Remove vanilla pod from butter and stir butter into sugar-egg batter. Combine 1/2 cup flour and baking powder, then stir it into batter alternately with milk. Stir in apples, coating every piece with batter. Pour batter into pan, using fingers to pat top evenly.

Bake for 25 minutes, then rotate the pan; bake for about 25 minutes more, until cake pulls away from pan and is brown on top; a thin-bladed knife inserted into the center will come out clean when it is done. Cool 30 minutes, then cut lengthwise and sprinkle slices with powdered sugar.

Yield: 6 to 8 servings.

Recipe of Chef Scott Carsberg of Seattle's Lampreia

 
I've not made that cake, but...

my first thought is that even semi-ripe peaches will release more juice than Granny Smith apples would.

 
Haven't made it with peaches, but I think they would have to be pretty firm to replicate

the density of apples. Ripe peaches would just melt into the batter. And sadly, firm peaches don't taste like "peaches" to me. They have to be soft and juicy and make a mess running down my chin (Oh, Sirmioni!) to rock my tastes bud boat.

The recipe is listed at the NYTImes as BOLZANO CAKE, but no one mentioned peaches in their comments either.

If you decide to opt for the strawberry, switch up the directions and put some of the juice at the bottom of the pan BEFORE adding the batter and the strawberries on top. This creates a jam of sorts on the bottom and envelopes the batter in happy strawberryness.

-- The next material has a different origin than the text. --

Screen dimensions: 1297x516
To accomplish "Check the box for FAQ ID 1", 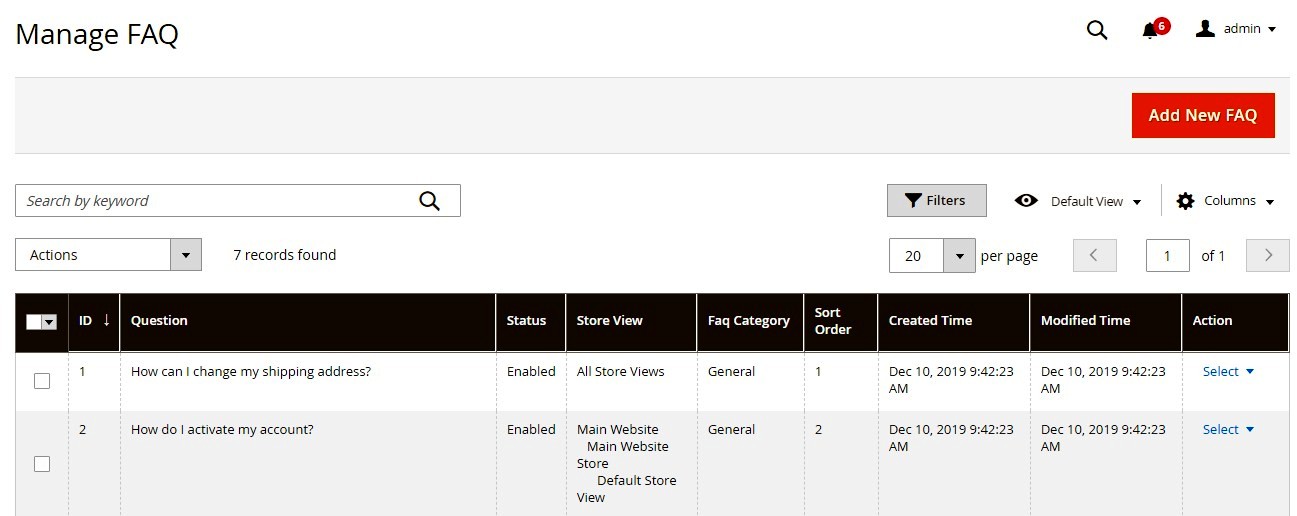I will [x=42, y=381].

https://cooking.nytimes.com/recipes/10841-bolzano-apple-cake

 
I think it would work--but probably be "different" from the apple cake. Here is a link

to an Ina Garten peach cake that does use a different method of assembling the pan but very similar ingredients, etc.
I think the observation that it might be more moist could be correct but don't know that that would be a bad thing.
And I would use ripe peaches in any case because the flavor is developed. Unripe don't really have that much.

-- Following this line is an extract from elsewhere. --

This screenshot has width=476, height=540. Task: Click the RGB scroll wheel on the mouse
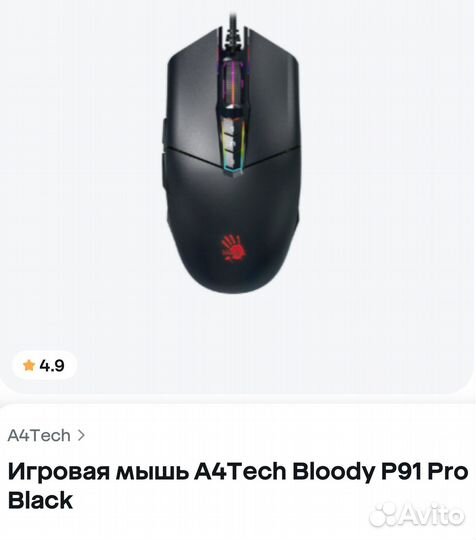pyautogui.click(x=232, y=84)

https://www.foodnetwork.com/recipes/ina-garten/fresh-peach-cake-recipe-1923148

 
I made it this morning with big, fresh, yellow peaches from the

Farmers Market. It was delicious, moist, and I love putting pecans with peaches, such a nice combination. Hubby loved it, and so did I.

if you want to be naughty, combine with Dryers, Triple loaded ice cream, low calore vanilla ice cream, with caramel tubes . OMG, so good and I added chocolate drizzle which hardened over the ice cream.. It is time to cut back on calories, after the lockdown, and I am starting tomorrow, back to my no sweets, and a green salad for lunch.

 
Thanks All! Wound up serving a famous NJ coffee cake DH brought home.

Will attempt a Bolzano-ish peach cake at some point. Ina's has a lot of sugar and being an inexperienced baker, I don't know how much I can cut without having the cake not turn out well.